── TASK MATERIAL ──

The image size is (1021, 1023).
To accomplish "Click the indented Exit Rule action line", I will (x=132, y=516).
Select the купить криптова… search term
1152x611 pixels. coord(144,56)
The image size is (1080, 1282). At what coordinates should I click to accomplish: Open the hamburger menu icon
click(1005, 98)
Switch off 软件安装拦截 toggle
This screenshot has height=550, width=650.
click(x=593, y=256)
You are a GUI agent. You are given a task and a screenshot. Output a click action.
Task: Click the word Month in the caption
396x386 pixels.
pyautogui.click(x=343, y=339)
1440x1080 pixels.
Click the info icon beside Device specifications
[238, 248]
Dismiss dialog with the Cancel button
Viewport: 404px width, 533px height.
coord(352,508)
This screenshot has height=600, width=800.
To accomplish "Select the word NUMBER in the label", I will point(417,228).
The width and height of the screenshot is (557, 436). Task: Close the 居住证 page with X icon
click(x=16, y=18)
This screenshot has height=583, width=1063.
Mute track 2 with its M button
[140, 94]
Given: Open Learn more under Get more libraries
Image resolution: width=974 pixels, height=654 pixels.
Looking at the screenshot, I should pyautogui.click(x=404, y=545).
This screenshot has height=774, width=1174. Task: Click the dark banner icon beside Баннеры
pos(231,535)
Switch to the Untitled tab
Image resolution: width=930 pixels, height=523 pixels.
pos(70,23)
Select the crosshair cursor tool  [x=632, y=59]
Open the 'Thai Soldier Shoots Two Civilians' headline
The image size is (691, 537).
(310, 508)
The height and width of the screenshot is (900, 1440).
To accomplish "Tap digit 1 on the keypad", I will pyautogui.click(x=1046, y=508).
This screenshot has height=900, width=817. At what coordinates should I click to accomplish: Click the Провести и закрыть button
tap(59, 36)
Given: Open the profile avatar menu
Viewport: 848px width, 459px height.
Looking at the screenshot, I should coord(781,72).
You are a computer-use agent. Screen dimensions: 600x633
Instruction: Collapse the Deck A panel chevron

───

WHAT IS REQUIRED
In restating the data, begin at its first line, reproduce each line word for word, and conclude with the line that contains "You are a computer-use".

WRITTEN SOLUTION
The image size is (1021, 1023).
To accomplish "Click the indented Exit Rule action line", I will (x=132, y=516).
Select the купить криптова… search term
1152x611 pixels. coord(144,56)
The image size is (1080, 1282). At what coordinates should I click to accomplish: Open the hamburger menu icon
click(1005, 98)
Switch off 软件安装拦截 toggle
This screenshot has height=550, width=650.
click(x=593, y=256)
You are a GUI agent. You are given a task and a screenshot. Output a click action.
Task: Click the word Month in the caption
396x386 pixels.
pyautogui.click(x=343, y=339)
1440x1080 pixels.
Click the info icon beside Device specifications
[238, 248]
Dismiss dialog with the Cancel button
Viewport: 404px width, 533px height.
coord(352,508)
This screenshot has height=600, width=800.
To accomplish "Select the word NUMBER in the label", I will point(417,228).
The width and height of the screenshot is (557, 436). Task: Close the 居住证 page with X icon
click(x=16, y=18)
This screenshot has height=583, width=1063.
Mute track 2 with its M button
[140, 94]
Given: Open Learn more under Get more libraries
Image resolution: width=974 pixels, height=654 pixels.
Looking at the screenshot, I should pyautogui.click(x=404, y=545).
This screenshot has height=774, width=1174. Task: Click the dark banner icon beside Баннеры
pos(231,535)
Switch to the Untitled tab
Image resolution: width=930 pixels, height=523 pixels.
pos(70,23)
Select the crosshair cursor tool  [x=632, y=59]
Open the 'Thai Soldier Shoots Two Civilians' headline
The image size is (691, 537).
(310, 508)
The height and width of the screenshot is (900, 1440).
To accomplish "Tap digit 1 on the keypad", I will pyautogui.click(x=1046, y=508).
This screenshot has height=900, width=817. At what coordinates should I click to accomplish: Click the Провести и закрыть button
tap(59, 36)
Given: Open the profile avatar menu
Viewport: 848px width, 459px height.
Looking at the screenshot, I should coord(781,72).
You are a computer-use agent. Screen dimensions: 600x633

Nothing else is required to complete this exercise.